Advanced trials involving several thousand volunteers and spanning several countries, including the UAE, Saudi Arabia, the Philippines and possibly Brazil, are set to begin shortly, although the details are still unclear.

Purchase requests for one billion doses of the vaccine have been received from 20 countries across Latin America, the Middle East, Asia and elsewhere, and manufacturing has been put in place to produce 500 million doses, with more capacity in the works, according to official sources.

 

Widespread Criticism

However, by approving the vaccine prior to Phase III clinical trials involving tens of thousands of participants, Russian authorities have attracted criticism from scientists at home and abroad.

Russia’s Association of Clinical Trials Organizations stated that “Fast-tracked approval will not make Russia the leader in the race, it will just expose consumers of the vaccine to unnecessary danger,” and urged government officials to postpone approving the vaccine without completed advanced trials.

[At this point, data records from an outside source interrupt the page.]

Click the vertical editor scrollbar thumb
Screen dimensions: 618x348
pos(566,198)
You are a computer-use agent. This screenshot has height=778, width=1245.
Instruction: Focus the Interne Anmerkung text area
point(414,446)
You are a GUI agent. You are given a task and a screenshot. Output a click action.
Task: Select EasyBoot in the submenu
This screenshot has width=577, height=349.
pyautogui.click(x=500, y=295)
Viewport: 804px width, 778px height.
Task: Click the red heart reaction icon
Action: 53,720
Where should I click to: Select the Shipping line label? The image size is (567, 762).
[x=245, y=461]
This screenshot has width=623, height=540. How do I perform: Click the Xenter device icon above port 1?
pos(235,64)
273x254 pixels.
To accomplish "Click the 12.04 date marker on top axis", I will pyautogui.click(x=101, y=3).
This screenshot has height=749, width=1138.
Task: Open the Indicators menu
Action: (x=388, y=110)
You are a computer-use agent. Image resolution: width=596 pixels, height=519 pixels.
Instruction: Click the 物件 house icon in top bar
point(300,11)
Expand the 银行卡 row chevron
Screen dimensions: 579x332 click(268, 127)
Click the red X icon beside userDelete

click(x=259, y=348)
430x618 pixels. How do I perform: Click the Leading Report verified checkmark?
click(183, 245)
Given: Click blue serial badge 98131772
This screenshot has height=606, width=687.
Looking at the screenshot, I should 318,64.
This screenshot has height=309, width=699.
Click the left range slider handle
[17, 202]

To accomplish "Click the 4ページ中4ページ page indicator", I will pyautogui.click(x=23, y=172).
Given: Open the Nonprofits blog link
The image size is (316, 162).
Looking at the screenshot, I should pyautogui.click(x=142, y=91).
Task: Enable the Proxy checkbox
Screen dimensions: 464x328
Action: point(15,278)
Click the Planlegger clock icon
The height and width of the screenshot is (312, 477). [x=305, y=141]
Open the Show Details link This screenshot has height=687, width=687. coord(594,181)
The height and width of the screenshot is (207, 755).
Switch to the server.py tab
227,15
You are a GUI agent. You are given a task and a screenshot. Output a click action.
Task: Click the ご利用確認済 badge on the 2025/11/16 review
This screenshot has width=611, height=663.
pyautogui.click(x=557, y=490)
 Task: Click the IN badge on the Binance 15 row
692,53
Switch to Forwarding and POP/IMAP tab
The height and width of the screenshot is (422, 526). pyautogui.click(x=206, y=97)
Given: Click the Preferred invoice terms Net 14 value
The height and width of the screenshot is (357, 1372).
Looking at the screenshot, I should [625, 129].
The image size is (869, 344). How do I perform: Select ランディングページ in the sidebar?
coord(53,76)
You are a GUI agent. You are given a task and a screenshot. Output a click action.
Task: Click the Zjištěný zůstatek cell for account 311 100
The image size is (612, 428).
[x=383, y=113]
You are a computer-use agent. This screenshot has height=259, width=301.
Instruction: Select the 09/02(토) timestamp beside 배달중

Francois Balloux, a geneticist at University College London was even more forthcoming in a statement distributed by the UK Science Media Centre. “This is a reckless and foolish decision,” he noted. “Mass vaccination with an improperly tested vaccine is unethical. Any problem with the Russian vaccination campaign would be disastrous both through its negative effects on health, but also because it would further set back the acceptance of vaccines in the population.”

This is a reckless and foolish decision. Mass vaccination with an improperly tested vaccine is unethical

Francois Balloux, University College London

Vaccine scientist Peter Hotez of Baylor College of Medicine in Houston, Texas, added, “That the Russians may be skipping such measures and steps is what worries our community of vaccine scientists. If they get it wrong, it could undermine the entire global enterprise.”

Writing in the Guardian, epidemiologist Gideon Meyerowitz-Katz summed up the uncertainty around the approval. “No one really knows if this vaccine actually works. Phase I and II trials can inform this question, but because they only measure antibody titers or another surrogate outcome they can’t tell us whether the vaccine prevents the disease it’s meant to stop. By all accounts, people inoculated with the Russian vaccine do have antibodies, but these may not last, may not provide enough protection, or may fail for another reason because the immune system is fiendishly complex. We just don’t know.”

 

Winning the Vaccines Arms Race?

Some critics have attributed the vaccine’s rapid approval to an attempt to gain national prestige and reinforce Russia’s image as a global power, noting that the drug’s name, ‘Sputnik V’, is a reference to the world’s first satellite launched in 1957 during the Cold War space race.

With the US, UK, and Canada last month accusing Russia of using hackers to steal vaccine research from Western labs, Russia has denied involvement and its officials are painting international criticism, especially from the US, as biased and unfounded.

Our point to the world is that we have this technology, it can be available in your country in November/December if that works with your regulator

Kirill Dmitriev, Russian Direct Investment Fund

Dmitriev told CNBC’s “Squawk Box Europe” on 12th August that “It (the announcement) really divided the world into those countries that think it’s great news … and some of the US media and some US people who actually wage major information warfare on the Russian vaccine.”

He added, “We were not expecting anything else, we are not trying to convince the US. Our point to the world is that we have this technology, it can be available in your country in November/December if that works with your regulator … (while) people who are very sceptical will not have this vaccine and we wish them good luck in developing theirs.”

Russia has so far registered 897,599 coronavirus cases, including 15,131 deaths.